MONREALE – Un filone, 3 quartini, 5 bocconcini, o piuttosto una forma da 1 kg del rinomato pane di Monreale? Da lunedì prossimo per acquistarli bisognerà spendere di più.
Si, perché dal 13 settembre il pane di Monreale, quello casereccio, ma anche il pane bianco, costerà alcuni centesimi di più. È quanto è stato deciso durante un incontro al quale hanno partecipato tutti i panificatori monrealesi. L’incremento eccessivo del costo del grano registrato negli ultimi mesi, e soprattutto nelle ultime settimane, non gli consente di mantenere l’attuale prezzo di vendita.
La decisione è stata presa all’unanimità (o quasi, dato che, tra tutti, un solo panificatore ha mostrato l’intenzione di mantenere ancora gli stessi prezzi).
E, per la prima volta, tutti i rappresentanti monrealesi del settore hanno deciso di allinearsi.
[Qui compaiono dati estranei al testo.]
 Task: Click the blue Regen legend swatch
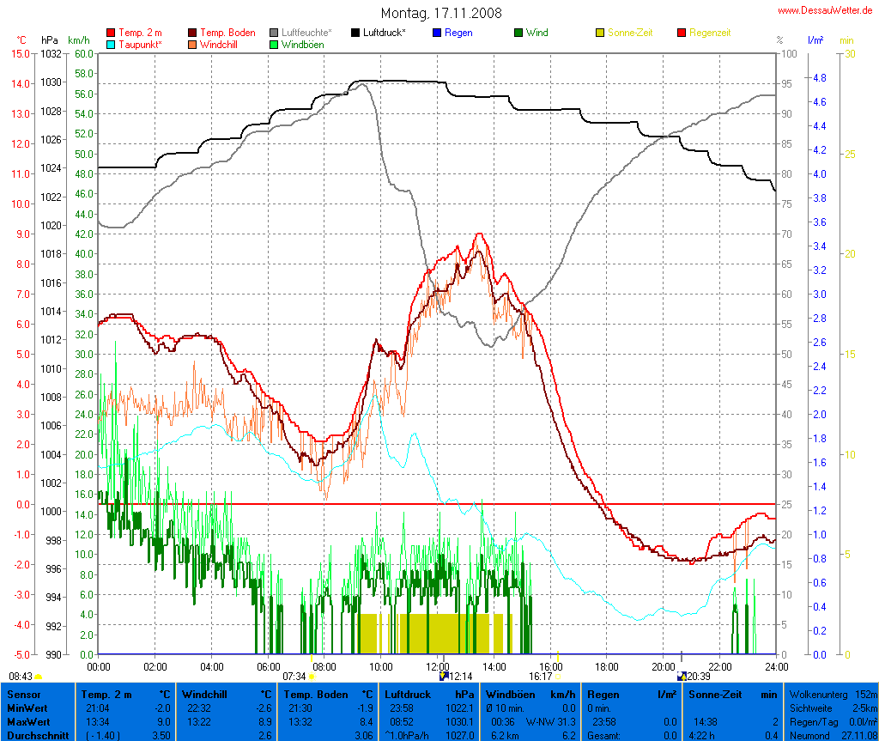437,33
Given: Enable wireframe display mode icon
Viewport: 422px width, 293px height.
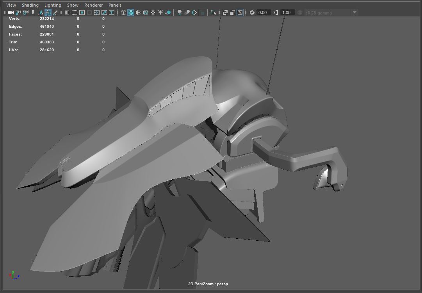Looking at the screenshot, I should click(123, 13).
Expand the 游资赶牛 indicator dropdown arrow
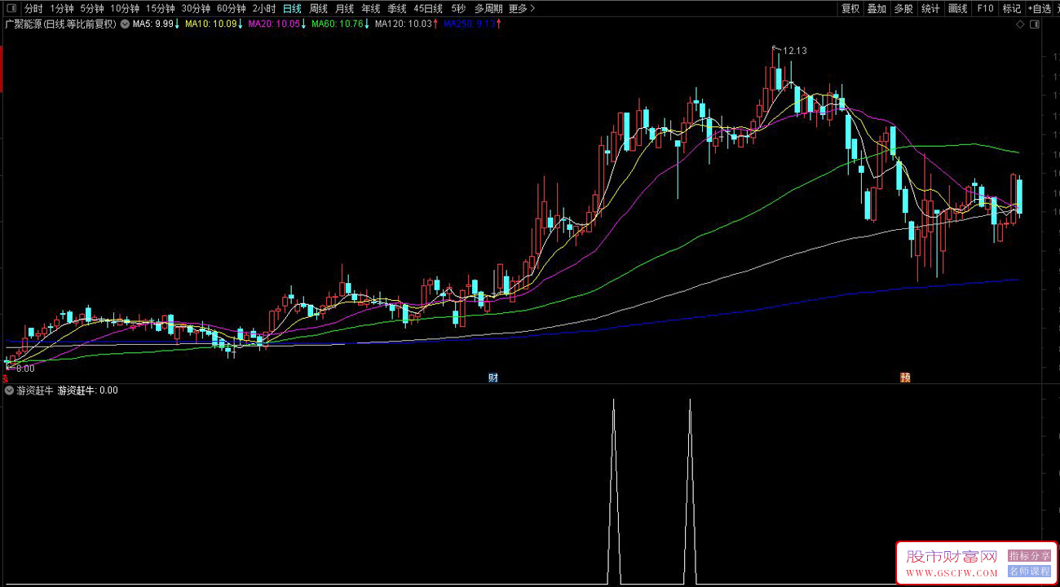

Venderanno il pane allo stesso prezzo.
E così da lunedì verranno adottato il seguente listino:
PANE DI GRANO DURO:
Forma da 1kg € 2,40
Filone € 1,20
Quartino € 0,60
Bocconcino € 0,30
PANE BIANCO
Forma da 200 gr € 0,60
Forma da 100 gr € 0,35
Bocconcino € 0,20
PANE DI RIMACINATO
Forma da 200 gr € 0,60
Forma da 100 gr € 0,40
Bocconcino € 0,20
L’aumento, chiaramente, non riguarda solo il pane prodotto a Monreale. Già anche San Giuseppe Jato e Partinico hanno fatto registrare una lievitazione dei prezzi, così come anche in alcune zone di Palermo i prezzi sono cresciuti.
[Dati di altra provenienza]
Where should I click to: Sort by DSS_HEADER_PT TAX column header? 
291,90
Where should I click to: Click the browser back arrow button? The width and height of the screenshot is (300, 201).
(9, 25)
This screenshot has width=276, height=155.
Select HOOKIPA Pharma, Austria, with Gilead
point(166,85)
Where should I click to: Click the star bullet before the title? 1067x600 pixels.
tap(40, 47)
Ma che un aumento del costo del pane ci sarebbe stato è apparso inevitabile, se dal luglio 2021 a luglio 2020 si è registrato un aumento dei prezzi del frumento duro del 9,9% e del frumento tenero del 17,7%.
Qualche giorno l’allarme era stato sollevato da Assopanificatori di Fiesa Cofesercenti, che spiegava come si stesse trattando di “una dinamica sostenuta, che sta avvicinando i prezzi ai livelli record registrati durante la precedente fiammata del mercato nel 2008”.
Causa il clima, la produzione di grano in Italia è scesa del 10%, secondo quanto riferisce Coldiretti. Il costo della materia prima per i panificatori sta lievitando considerevolmente, non consentendo più il mantenimento dei prezzi del prodotto finito.
Se di solito assistevamo ad un aumento di pochi centesimi al chilo del prezzo del grano – spiega Salvo Tusa, dell’antica forneria del Corso – la scorsa settimana abbiamo assistito ad un aumento di 20 centesimi di euro. E ci attendiamo un ulteriore aumento per la prossima settimana.